L’arrivée du Coronavirus a mis la lumière sur 30 ans de destruction du système de santé, à coups d’injonction de traités plus libérales les uns que les autres. Cette épidémie a révélé au grand jour la faible capacité d’accueil des hôpitaux français, le manque effarant de tests pour le virus, et surtout l’absence de réactivité face aux besoins urgents d’équipements sanitaires tels que les masques ou encore les gels hydro alcooliques. C’est un gouvernement désemparé et non préparé qui paye aujourd’hui le prix de sa politique et de celles de ses prédécesseurs, se reposant aujourd’hui sur un personnel médical non armé et engagé dans une bataille sans précédent.

Un autre constat accablant est celui de l’Italie qui subit également les effets désastreux de la fermeture progressive des ses industries pharmaceutiques et d’équipements sanitaires tout au long de ces 30 dernières années. Le confinement total de la population, une pratique du moyen âge comme le dit le Professeur Raoult, contrairement à la pensée générale, est la preuve d’un échec dans le combat de ces pays face au virus, c’est un symptôme du manque de préparation et du désoeuvrement des gouvernements.

Sortir du coma et faire du coronavirus une opportunité pour tout changer.

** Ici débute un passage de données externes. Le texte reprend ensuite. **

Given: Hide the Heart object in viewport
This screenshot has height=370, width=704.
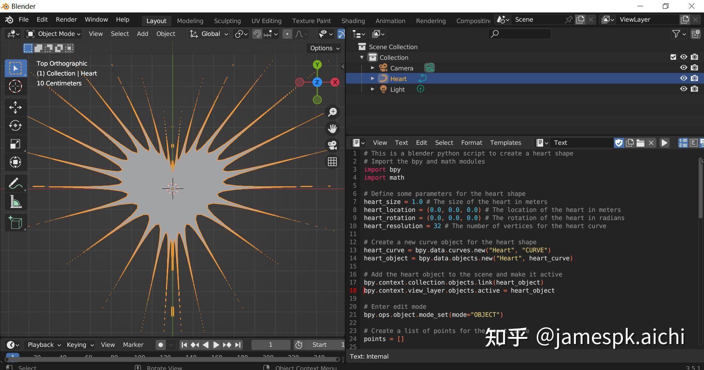Looking at the screenshot, I should (683, 78).
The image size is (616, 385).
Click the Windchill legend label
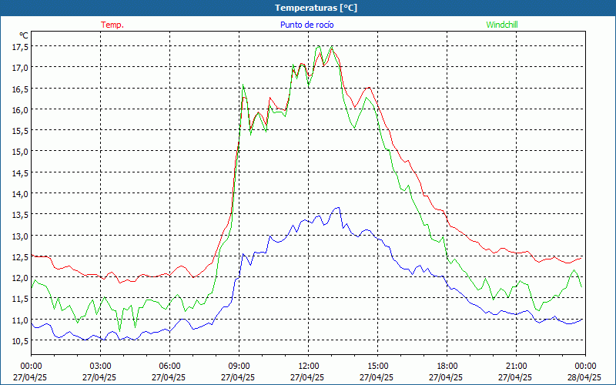[502, 25]
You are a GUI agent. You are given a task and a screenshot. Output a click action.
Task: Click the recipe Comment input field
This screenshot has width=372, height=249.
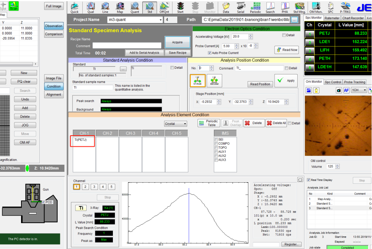126,46
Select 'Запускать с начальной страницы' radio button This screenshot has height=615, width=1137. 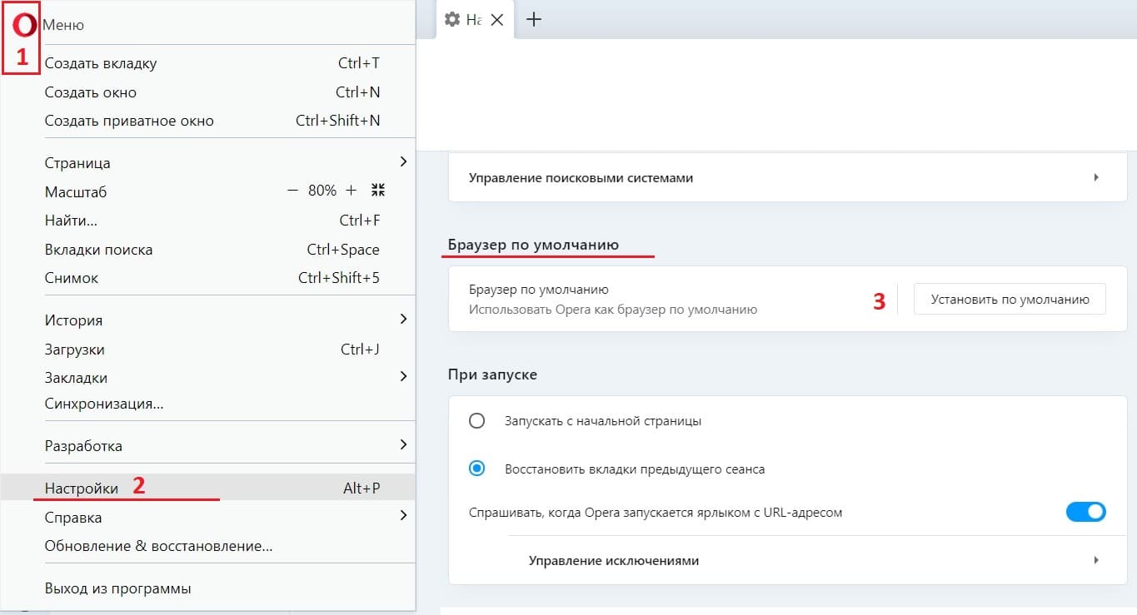476,421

Face à la propagation de cette pandémie, la souveraineté des Etats a repris ces droits. Les mesures d’urgence prises dans les pays affectés doivent nous apprendre plusieurs leçons. Nous avons vu plusieurs stratégies apparaître pour lutter contre le Coronavirus, chaque pays en fonction de sa politique, de ses capacités, de ses réalités et surtout de ses intérêts.

Ce monde qui brandit fièrement le blason du capitalisme absolu est-il un monde viable ? Nos puissances économiques actuelles n’ont-elles pas sacrifié bien trop, nous laissant affronter cette catastrophe épidémique sans armes et sans recours ?

La mondialisation, ce doux concept du toujours plus, qui nous entraîne depuis longtemps dans une course folle, une course à la surconsommation, aux libres échanges et aux dérégulations risquées est-elle à réinventer ?

Quelles stratégies et opportunités dans ce monde d’après Coronavirus pour les pays en développement comme le Sénégal ?

Nous sommes actuellement malades, les tristes patients d’un monde qui a atteint ses limites et qui doit dire stop. Après la maladie, la guérison signe d’espoir et de nouveau départ, l’occasion pour nous de mettre fin à des années de dérive.

Cette épidémie nous offre une occasion unique de nous remettre en question et d’agir, agir pour ne plus jamais mettre en risque le bien-être de nos populations, pour être à la hauteur des attentes de nos peuples et surtout pour repenser nos politiques. Faisons de cette période non pas la période du Coronavirus mais la période du changement, la période des nouvelles identités, l’ouverture vers une nouvelle une nouvelle ère : l’ère de la Politique, la Vraie.